Hello stackoverflow community! I've used this community for years to accomplish small one off projects for work, school, and personal exploration; however, this is the first question i've posted ... so be delicate ;)
I'm trying to read every file from a directory and all subdirectories, then accumulate the results to one dictionary with Python. Right now the script (see below) is reading all files as required but the results are individually for each file. I'm looking for help to accumulate into one.
Code
import re
import os
import sys
import os.path
import fnmatch
import collections
def search( file ):
if os.path.isdir(path) == True:
for root, dirs, files in os.walk(path):
for file in files:
# words = re.findall('\w+', open(file).read().lower())
words = re.findall('\w+', open(os.path.join(root, file)).read().lower())
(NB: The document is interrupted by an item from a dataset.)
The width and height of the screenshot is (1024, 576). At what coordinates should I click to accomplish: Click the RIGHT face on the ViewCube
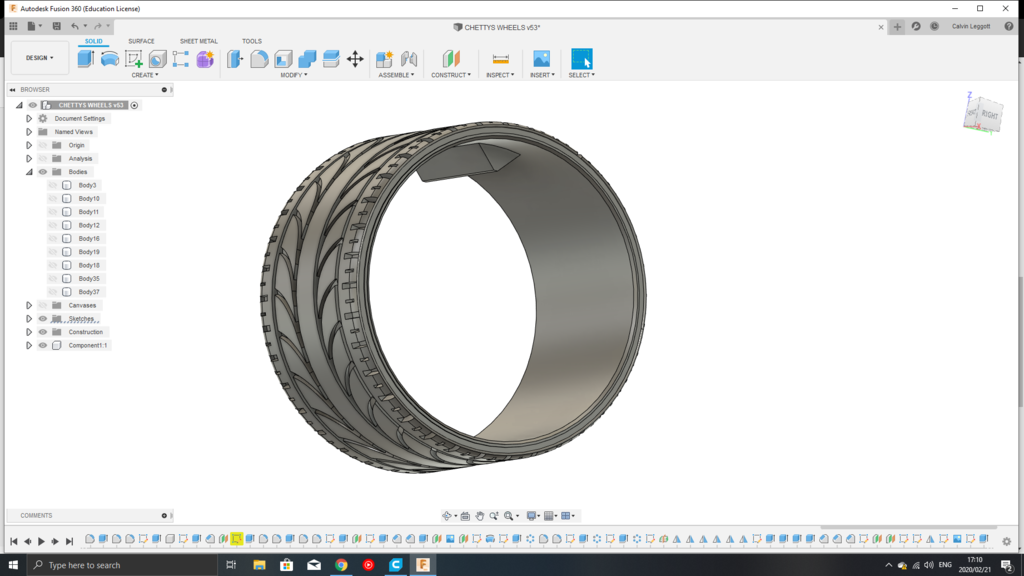pyautogui.click(x=988, y=114)
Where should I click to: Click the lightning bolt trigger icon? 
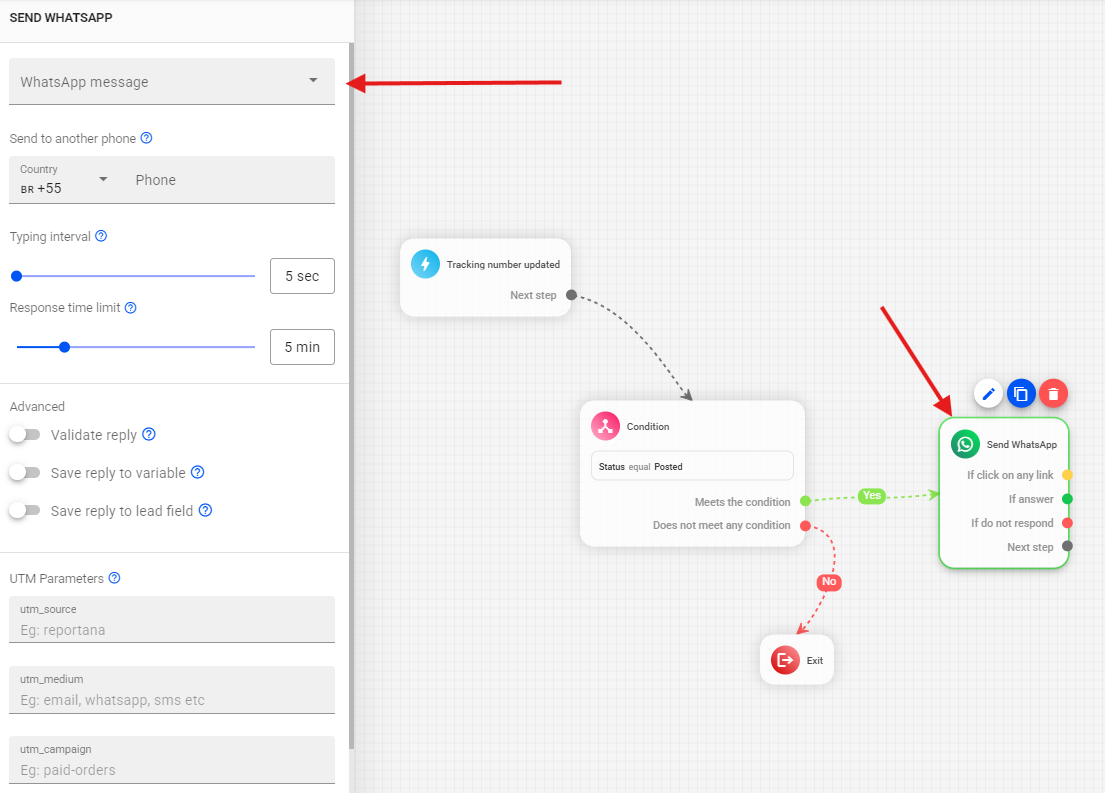425,264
ignore = ['the','a','if','in','it','of','or','on','and','to']
counter=collections.Counter(x for x in words if x not in ignore)
print(counter.most_common(10))
else:
words = re.findall('\w+', open(path).read().lower())
ignore = ['the','a','if','in','it','of','or','on','and','to']
counter=collections.Counter(x for x in words if x not in ignore)
print(counter.most_common(10))
path = raw_input("Enter file and path")
Results
Enter file and path./dirTest
[('this', 1), ('test', 1), ('is', 1), ('just', 1)]
[('this', 1), ('test', 1), ('is', 1), ('just', 1)]
[('test', 2), ('is', 2), ('just', 2), ('this', 1), ('really', 1)]
[('test', 3), ('just', 2), ('this', 2), ('is', 2), ('power', 1),
('through', 1), ('really', 1)]
[('this', 2), ('another', 1), ('is', 1), ('read', 1), ('can', 1),
('file', 1), ('test', 1), ('you', 1)]
Desired Results - Example
[('this', 5), ('another', 1), ('is', 5), ('read', 1), ('can', 1),
('file', 1), ('test', 5), ('you', 1), ('power', 1), ('through', 1),
('really', 2)]
Any guidance would be greatly appreciated!